- Opening Delimiter -

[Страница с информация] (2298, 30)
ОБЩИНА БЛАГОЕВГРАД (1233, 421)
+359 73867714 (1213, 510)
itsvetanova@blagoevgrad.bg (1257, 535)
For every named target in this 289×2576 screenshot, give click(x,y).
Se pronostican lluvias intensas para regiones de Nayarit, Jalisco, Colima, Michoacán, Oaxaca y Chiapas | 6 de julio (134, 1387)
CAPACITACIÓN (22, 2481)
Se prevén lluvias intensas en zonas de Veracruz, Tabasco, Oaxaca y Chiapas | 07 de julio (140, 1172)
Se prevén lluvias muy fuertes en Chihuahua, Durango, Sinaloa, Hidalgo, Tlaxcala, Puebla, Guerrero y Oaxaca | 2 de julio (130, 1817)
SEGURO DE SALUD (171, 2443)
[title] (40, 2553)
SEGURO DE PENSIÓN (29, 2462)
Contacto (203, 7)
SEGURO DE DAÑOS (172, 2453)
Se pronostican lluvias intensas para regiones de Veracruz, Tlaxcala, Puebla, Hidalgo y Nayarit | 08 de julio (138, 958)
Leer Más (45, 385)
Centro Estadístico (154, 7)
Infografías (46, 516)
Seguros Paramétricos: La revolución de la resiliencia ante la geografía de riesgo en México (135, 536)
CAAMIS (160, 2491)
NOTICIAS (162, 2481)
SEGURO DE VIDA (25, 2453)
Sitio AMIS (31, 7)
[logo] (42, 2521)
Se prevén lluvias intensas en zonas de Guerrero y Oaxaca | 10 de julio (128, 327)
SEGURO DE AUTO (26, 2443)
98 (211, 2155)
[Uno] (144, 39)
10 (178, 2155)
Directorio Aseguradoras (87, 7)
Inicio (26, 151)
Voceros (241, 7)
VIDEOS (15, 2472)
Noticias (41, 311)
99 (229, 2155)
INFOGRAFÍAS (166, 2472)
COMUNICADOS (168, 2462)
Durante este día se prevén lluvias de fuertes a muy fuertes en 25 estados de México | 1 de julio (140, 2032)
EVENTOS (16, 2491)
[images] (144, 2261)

- Closing Delimiter -

*Task to carry out*
The lines to return are those in the records above that hold the word "intensas".

*Your solution*
Se pronostican lluvias intensas para regiones de Nayarit, Jalisco, Colima, Michoacán, Oaxaca y Chiapas | 6 de julio (134, 1387)
Se prevén lluvias intensas en zonas de Veracruz, Tabasco, Oaxaca y Chiapas | 07 de julio (140, 1172)
Se pronostican lluvias intensas para regiones de Veracruz, Tlaxcala, Puebla, Hidalgo y Nayarit | 08 de julio (138, 958)
Se prevén lluvias intensas en zonas de Guerrero y Oaxaca | 10 de julio (128, 327)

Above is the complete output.